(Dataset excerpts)
··········

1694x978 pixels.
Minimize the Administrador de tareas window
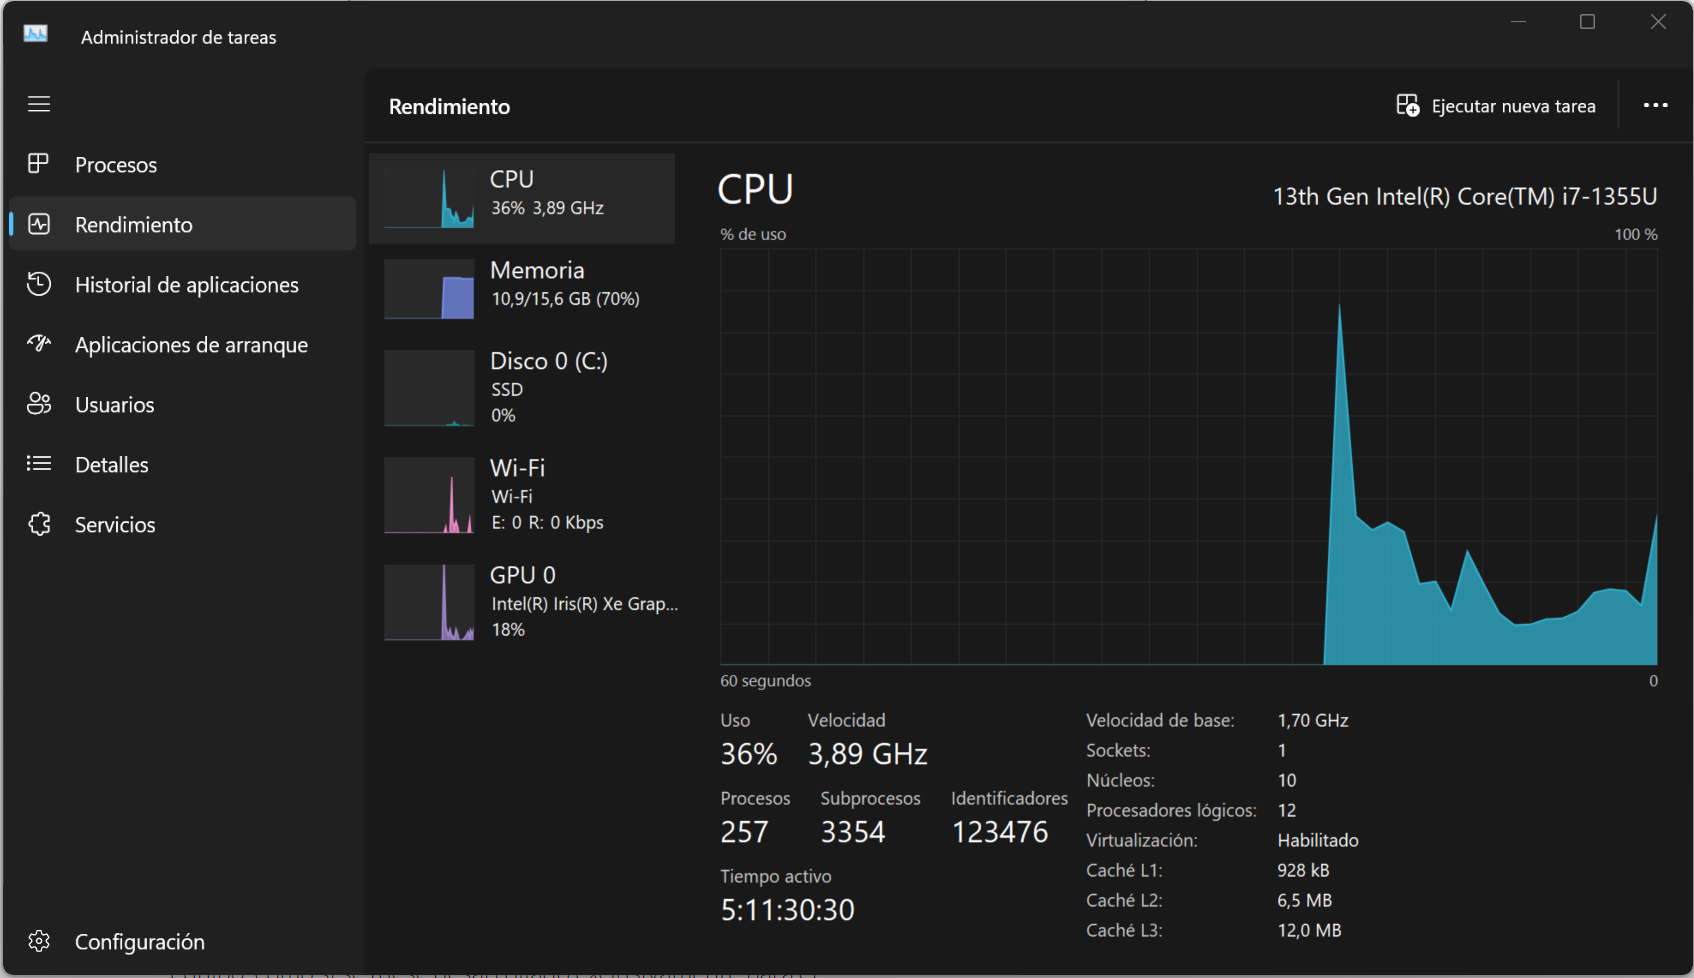1518,22
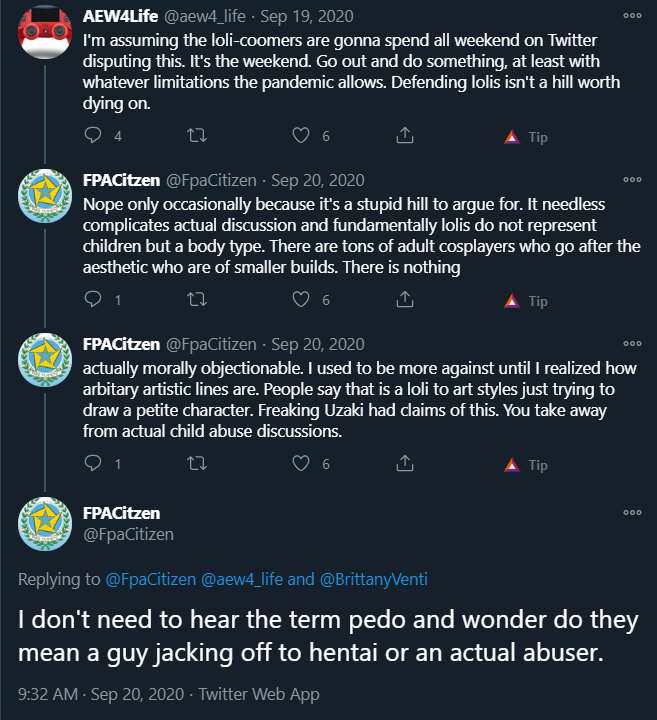
Task: Retweet the 'Nope only occasionally' tweet
Action: point(197,299)
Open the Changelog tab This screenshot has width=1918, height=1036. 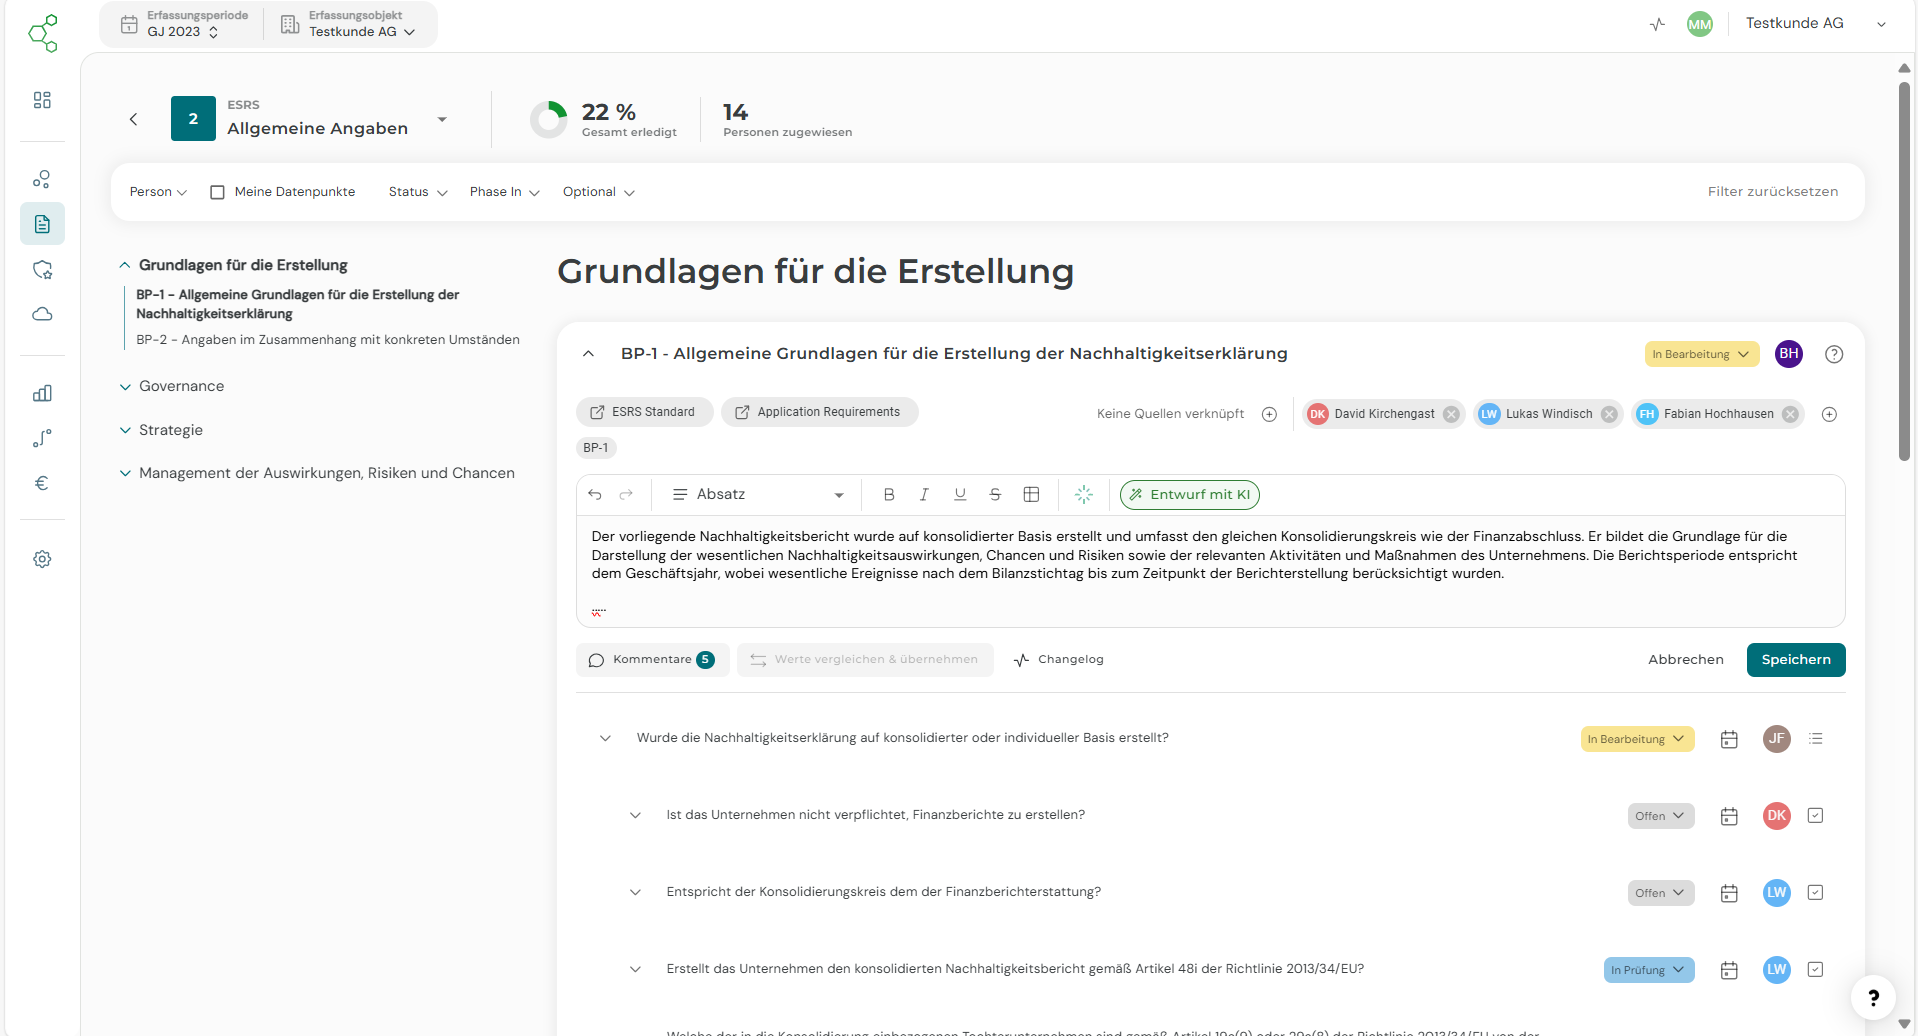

··········

What the task asks ▸ Every line from the one containing "Minimize the Administrador de tareas window" through the final line of the records above is to be written out exactly; nothing else, and no pictures.

Answer space ▸
Minimize the Administrador de tareas window
1518,22
Task: Retweet the 'Nope only occasionally' tweet
Action: point(197,299)
Open the Changelog tab This screenshot has width=1918, height=1036. 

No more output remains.